Having thought about this a bit, I think I understand why
_LOCKED needs to be used with NDB memcache to keep the datastore and memcache in sync within a transaction. FYI, NDB checks local memory then memcache and then the datastore for an entity.
Suppose I implemented the naive approach mentioned above. I clear out all memcached entities affected at the start of a transaction and then after the transaction succeeds I repopulate memcache with the updated entities. This method would give stale data if memcache fails to repopulate at the end of the transaction.
For example, if I have an entity MyEntity{int_property: 0} and I want to increment int_property by 1 transactionally.
- Starting point: MyEntity{int_property: 0} is in memcache and the datastore.
- Transaction begins.
- Delete MyEntity{int_property: 0} from memcache.

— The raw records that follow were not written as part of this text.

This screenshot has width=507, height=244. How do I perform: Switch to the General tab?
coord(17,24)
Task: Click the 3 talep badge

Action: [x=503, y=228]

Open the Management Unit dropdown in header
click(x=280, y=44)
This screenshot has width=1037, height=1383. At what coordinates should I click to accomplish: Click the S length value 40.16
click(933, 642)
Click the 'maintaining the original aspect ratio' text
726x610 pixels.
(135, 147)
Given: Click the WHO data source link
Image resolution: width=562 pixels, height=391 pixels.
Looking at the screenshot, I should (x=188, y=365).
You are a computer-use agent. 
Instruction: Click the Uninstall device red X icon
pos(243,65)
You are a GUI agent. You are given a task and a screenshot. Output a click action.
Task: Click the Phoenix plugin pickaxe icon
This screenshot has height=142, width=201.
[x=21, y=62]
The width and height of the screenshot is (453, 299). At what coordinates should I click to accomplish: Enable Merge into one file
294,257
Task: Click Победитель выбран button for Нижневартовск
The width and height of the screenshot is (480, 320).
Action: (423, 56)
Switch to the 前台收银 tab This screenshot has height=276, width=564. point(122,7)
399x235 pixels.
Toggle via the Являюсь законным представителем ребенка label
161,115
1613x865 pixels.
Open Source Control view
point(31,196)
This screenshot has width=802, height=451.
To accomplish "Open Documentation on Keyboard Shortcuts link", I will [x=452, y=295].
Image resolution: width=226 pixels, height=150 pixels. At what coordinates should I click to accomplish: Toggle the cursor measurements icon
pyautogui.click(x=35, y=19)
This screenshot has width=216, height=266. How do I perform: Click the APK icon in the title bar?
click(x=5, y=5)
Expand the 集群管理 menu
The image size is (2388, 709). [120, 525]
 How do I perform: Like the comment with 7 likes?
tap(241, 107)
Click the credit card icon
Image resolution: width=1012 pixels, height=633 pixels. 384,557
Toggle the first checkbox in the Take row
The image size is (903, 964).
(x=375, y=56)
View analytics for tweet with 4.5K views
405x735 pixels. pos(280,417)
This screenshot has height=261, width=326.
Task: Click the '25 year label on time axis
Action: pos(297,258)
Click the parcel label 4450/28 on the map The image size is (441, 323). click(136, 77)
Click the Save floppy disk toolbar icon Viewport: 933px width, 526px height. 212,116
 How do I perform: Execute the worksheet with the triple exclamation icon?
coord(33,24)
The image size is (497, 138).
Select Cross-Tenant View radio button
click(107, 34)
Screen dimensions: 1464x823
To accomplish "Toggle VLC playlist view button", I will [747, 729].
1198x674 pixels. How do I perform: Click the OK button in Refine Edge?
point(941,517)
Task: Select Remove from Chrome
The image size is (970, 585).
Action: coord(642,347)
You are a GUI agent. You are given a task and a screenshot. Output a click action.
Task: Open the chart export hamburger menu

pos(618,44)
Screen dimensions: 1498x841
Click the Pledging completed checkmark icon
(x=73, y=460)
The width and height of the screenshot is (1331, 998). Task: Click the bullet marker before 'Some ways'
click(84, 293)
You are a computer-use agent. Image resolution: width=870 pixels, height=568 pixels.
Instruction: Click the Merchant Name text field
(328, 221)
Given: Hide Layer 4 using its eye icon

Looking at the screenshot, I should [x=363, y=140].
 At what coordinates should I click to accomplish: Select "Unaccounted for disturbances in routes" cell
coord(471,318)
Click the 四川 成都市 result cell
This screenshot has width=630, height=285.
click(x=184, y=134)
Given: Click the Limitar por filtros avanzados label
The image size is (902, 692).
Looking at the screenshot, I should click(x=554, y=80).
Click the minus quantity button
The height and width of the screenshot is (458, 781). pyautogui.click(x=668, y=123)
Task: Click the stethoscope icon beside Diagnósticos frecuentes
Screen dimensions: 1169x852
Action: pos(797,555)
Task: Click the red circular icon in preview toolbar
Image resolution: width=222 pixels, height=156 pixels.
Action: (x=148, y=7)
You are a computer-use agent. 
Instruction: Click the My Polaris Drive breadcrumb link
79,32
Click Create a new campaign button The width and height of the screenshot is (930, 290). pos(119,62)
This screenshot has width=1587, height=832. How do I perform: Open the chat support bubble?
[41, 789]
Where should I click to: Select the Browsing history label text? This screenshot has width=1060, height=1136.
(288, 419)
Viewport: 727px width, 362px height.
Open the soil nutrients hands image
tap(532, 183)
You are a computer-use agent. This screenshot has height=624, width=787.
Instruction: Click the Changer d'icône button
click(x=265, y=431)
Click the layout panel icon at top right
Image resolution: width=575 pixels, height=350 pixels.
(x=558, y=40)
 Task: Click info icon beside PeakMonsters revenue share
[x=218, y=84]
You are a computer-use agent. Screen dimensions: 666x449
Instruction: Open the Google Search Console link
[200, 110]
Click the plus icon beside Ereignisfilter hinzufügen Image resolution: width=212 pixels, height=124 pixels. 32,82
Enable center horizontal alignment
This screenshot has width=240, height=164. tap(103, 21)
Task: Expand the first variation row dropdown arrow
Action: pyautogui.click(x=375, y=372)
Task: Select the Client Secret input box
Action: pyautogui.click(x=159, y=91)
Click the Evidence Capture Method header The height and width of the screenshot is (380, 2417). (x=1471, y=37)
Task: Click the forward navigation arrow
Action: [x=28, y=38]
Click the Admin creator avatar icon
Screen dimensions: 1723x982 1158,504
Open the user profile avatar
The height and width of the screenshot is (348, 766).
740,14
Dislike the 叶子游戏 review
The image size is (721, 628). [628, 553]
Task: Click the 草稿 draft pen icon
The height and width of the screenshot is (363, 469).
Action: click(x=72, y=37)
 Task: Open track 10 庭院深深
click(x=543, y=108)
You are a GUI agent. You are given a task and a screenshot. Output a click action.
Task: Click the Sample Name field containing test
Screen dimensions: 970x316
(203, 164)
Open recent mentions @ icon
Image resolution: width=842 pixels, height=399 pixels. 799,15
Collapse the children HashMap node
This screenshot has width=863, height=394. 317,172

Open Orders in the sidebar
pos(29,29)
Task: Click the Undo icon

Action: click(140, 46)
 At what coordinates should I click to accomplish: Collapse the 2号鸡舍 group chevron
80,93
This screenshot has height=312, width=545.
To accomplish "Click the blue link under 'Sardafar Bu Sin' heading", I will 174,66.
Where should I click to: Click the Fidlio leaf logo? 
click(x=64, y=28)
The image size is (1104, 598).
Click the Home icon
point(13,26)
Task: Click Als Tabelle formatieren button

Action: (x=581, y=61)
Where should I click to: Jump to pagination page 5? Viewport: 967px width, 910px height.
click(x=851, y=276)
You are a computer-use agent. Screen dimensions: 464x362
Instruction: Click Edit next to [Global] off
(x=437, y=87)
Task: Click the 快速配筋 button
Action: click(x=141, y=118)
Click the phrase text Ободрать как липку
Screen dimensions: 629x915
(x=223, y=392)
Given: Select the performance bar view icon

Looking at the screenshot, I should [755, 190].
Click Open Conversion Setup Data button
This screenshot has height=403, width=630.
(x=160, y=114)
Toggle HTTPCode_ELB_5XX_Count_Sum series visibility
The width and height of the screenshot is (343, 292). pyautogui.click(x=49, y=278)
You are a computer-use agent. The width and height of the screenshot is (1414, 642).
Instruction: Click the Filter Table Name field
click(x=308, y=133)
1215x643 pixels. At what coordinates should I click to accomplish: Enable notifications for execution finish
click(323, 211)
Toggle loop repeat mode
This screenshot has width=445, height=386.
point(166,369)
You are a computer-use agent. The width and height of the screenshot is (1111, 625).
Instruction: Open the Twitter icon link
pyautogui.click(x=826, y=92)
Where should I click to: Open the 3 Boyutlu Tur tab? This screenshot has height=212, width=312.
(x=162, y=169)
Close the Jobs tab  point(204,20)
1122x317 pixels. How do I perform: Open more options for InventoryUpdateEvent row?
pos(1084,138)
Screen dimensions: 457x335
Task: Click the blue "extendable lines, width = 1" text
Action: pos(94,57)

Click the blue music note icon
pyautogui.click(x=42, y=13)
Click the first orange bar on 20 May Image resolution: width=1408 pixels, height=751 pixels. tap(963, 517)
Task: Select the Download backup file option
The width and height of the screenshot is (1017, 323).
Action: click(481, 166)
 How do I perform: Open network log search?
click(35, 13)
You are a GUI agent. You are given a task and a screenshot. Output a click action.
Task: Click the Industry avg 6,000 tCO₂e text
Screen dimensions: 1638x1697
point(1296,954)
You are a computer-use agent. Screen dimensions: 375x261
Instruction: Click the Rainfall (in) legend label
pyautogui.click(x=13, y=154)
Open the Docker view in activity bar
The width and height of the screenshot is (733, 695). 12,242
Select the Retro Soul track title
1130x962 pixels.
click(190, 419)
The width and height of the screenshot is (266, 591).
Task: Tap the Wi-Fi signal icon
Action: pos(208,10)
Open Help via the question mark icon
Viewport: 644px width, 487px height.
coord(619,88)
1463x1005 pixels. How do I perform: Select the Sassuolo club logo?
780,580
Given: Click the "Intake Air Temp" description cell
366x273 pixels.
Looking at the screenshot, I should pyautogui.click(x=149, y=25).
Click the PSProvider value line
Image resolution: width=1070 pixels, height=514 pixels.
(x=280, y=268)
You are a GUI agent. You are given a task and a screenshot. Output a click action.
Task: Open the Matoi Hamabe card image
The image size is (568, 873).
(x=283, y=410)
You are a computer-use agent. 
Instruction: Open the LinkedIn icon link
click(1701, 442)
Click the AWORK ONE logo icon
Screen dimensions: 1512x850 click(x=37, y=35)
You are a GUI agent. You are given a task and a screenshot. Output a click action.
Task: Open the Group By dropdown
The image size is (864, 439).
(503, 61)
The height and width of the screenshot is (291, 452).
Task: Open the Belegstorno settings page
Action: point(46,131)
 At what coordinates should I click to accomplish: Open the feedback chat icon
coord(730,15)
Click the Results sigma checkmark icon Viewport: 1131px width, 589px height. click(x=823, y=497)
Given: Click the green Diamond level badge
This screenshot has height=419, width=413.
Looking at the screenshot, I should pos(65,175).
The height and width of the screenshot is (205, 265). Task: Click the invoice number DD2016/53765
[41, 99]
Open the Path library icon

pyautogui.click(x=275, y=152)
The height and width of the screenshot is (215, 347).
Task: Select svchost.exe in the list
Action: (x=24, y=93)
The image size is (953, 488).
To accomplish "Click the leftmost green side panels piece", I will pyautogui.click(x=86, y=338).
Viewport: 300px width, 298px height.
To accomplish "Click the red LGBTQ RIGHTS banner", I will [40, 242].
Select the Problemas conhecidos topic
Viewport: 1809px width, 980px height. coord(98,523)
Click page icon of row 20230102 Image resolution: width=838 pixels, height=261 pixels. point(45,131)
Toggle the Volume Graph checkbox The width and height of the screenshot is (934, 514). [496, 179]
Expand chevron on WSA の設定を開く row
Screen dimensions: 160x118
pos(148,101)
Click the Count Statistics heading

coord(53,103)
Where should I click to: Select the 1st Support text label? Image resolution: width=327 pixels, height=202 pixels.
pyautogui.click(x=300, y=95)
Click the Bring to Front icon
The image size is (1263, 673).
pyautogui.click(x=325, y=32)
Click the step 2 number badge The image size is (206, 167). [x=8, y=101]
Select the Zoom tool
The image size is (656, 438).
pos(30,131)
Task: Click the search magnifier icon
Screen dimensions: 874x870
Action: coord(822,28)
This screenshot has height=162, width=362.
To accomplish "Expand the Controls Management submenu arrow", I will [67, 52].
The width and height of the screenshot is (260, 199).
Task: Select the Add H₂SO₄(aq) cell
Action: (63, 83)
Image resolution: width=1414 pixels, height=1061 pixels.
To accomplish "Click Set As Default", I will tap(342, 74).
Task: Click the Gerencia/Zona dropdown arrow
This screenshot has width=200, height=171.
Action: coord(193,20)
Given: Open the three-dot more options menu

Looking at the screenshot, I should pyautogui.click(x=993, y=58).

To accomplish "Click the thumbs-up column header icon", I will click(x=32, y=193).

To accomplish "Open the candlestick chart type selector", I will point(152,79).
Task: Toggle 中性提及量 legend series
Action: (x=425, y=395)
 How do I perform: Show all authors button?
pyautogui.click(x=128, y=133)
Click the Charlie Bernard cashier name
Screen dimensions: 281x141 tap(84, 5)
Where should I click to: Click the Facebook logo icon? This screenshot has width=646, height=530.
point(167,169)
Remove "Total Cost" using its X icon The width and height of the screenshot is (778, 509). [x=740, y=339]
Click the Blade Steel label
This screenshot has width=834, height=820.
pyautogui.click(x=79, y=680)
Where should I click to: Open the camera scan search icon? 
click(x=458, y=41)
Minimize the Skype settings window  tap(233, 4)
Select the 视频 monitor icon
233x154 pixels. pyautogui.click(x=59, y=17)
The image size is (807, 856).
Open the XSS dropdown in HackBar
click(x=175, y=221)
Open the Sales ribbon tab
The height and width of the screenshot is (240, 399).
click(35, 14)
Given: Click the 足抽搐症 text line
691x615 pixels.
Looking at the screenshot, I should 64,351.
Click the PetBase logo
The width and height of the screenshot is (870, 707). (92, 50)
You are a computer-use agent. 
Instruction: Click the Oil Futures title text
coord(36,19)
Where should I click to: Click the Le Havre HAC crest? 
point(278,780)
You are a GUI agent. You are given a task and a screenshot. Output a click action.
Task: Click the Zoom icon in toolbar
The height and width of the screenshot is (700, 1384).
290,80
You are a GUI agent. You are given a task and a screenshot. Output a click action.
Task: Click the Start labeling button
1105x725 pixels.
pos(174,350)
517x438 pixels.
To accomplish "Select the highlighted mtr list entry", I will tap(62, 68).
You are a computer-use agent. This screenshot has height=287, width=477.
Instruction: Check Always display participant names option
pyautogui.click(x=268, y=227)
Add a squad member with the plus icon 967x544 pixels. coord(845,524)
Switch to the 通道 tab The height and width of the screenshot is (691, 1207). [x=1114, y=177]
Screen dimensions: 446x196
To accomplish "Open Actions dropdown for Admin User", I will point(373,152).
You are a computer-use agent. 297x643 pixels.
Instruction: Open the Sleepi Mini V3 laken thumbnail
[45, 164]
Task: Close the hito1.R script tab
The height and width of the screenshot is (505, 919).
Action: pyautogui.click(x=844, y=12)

- Get MyEntity{int_property: 0} from datastore.
- Put MyEntity{int_property: 0} to MyEntity{int_property: 1}
- Transaction succeeds.
- Place MyEntity{int_property: 1} into memcache.
What happens if between the start and end of the transaction, an external Get request repopulates memcache with MyEntity{int_property: 0}. That's fine because step 7 will overwrite that memcache entity when the transaction succeeds. However, what if step 7 fails? Everyone will be reading stale values (MyEntity{int_property: 0}) from memcache despite the transaction succeeding.
I imagine _LOCKED is used to prevent this from happening:
- Starting point: MyEntity{int_property: 0} is in memcache and the datastore.
- Transaction begins.
- Lock MyEntity{int_property: 0} key in memcache.
- Get MyEntity{int_property: 0} from datastore.
- Put MyEntity{int_property: 0} to MyEntity{int_property: 1}
- Transaction succeeds.
- Unlock MyEntity key from memcache and place MyEntity{int_property: 1} into it.
With this method a Get request external to the transaction will go straight to the datastore for its entity as it will see that memcache is locked. The important bit is that if the transaction succeeds in step 6 but memcache Set fails in step 7 we have no problem of data consistency as all Get requests will still see the memcache lock and use the underlying datastore. The unfortunate side effect is that memcache will be out of service for that entity however I see a
_LOCK_TIME variable which will timeout memcache after a reasonable period in order to put it back in action.
I know I could probably just use pdb and step through NDB but it is more fun to figure it out for myself. Anyone know if I am on the right track with this?
My motivation is that the Go SDK saves me money on instances but loses me money on datastore access. There are several Go libraries around but none of them seem to be as rigorous or useful as NDB. After having tried several of them I am back to using "appengine/datastore" and slowly crafting each datastore hotspot which is a pain and error prone.